Forjar una comunidad inclusiva depende de nosotros, los adultos, y de nuestra habilidad para reconocer lo diverso como una fortaleza de nuestra sociedad y dar el ejemplo en ello.
1) La naturalidad de los niños a veces nos desconcierta:
- “Mamá, ¿por qué este niño no habla?”. “¿Qué le pasó a esa niña en la cara?”. ¿Por qué soy tan distinto a mi hermano?
- “Mi amor, eso no se pregunta”. “Deja de mirar así a ese niño”.
Como adultos, más de alguna vez nos hemos enfrentado a alguna de estas difíciles preguntas. La naturalidad y curiosidad de los niños a veces nos pone incómodos, porque creemos que el hecho de que reconozcan diferencias en otros pares es inadecuado o no tenemos una respuesta con la que podamos salir del paso.
Olvidamos que parte de esta naturalidad tiene que ver con la exploración del mundo que nos rodea y que es necesaria sobre todo durante los primeros años de vida. Es gracias a la exploración que el niño capta y organiza el entorno. Acompañarlos en sus descubrimientos les permite llenar el mundo de significados y atribuciones positivas o negativas a las cosas.
Es por esto que cuando hacemos de esta exploración un tabú, en vez de reconocer con amabilidad y respeto la diversidad, hacemos desaparecer esa sensación de seguridad: los niños aprenden que está mal preguntar y reconocer las diferencias entre las personas puede volverse amenazante. En estos casos, incrementamos la posibilidad futura de que un niño mire con más recelo a alguien que no se parece a él, por ignorancia o miedo a lo diferente.
Es por esto que para formar niños inclusivos, tenemos primero que evitar el miedo y la desinformación hacia lo distinto, lo cual parte por las formas en que los adultos respondemos a situaciones ya sea dentro de nuestra propia familia, o la comunidad que nos rodea.
2) Crear ambientes inclusivos desde el núcleo de la familia parte por los adultos.
- Como adultos y cuidadores de niños pequeños, el primer paso es hacer conscientes nuestras propias experiencias de inclusión, las vivencias que tuvimos desde niños y qué necesitamos para sentirnos cómodos y alineados ante este desafío. A veces, nuestra historia personal puede presentarnos algunas dificultades; por lo que es importante observar nuestras creencias, limitaciones y conocimientos con honestidad y autocompasión, sin juicios ni autorreproches. Esta revisión compasiva sobre nosotros mismos puede darnos algunas las claves para descubrir qué tipo de herramientas necesitamos para crear para los niños un mundo más inclusivo:
- ¿Son barreras personales?: ¿Me cuesta trabajar con otros? ¿Me cuesta acercarme a alguien que piensa, siente o es distinto a mí? ¿Cómo se siente para mí salir de mis zonas de confort? ¿Qué habilidades tengo para abordar este tema?

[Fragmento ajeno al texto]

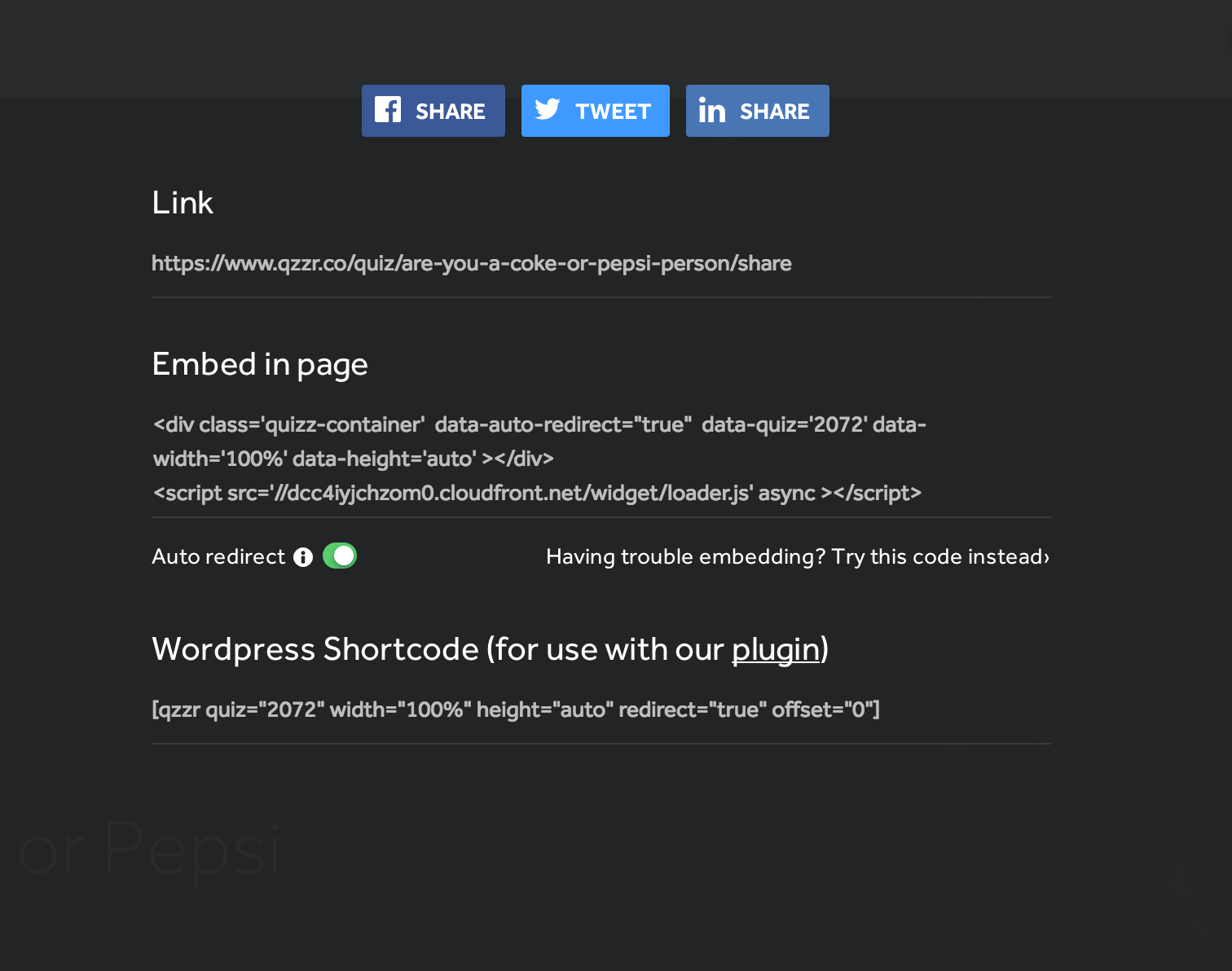Click the Twitter bird icon
This screenshot has height=971, width=1232.
coord(548,109)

- ¿Son barreras actitudinales?: ¿Con qué estereotipos crecí durante mi niñez? ¿Tiendo a generalizar o tengo experiencias que me permiten acercarme a nuevas realidades? ¿Cómo y cuánto me he informado de distintas condiciones, discapacidades, culturas que también son parte de mi comunidad?
- ¿Son barreras organizacionales?: ¿He contado durante mi vida con experiencias que puedan acercarme a una crianza más inclusiva? ¿He tenido la posibilidad de conocer de cerca una realidad distinta a la mía? (En mi educación, ambiente laboral, familia etc).
Seamos adultos que aprenden a convivir en un mundo donde cada uno tenga su espacio. Y tal como indica Daniel Comin “Si enseñamos a los niños a aceptar la diversidad como algo normal, no será necesario hablar de inclusión, sino de convivencia”.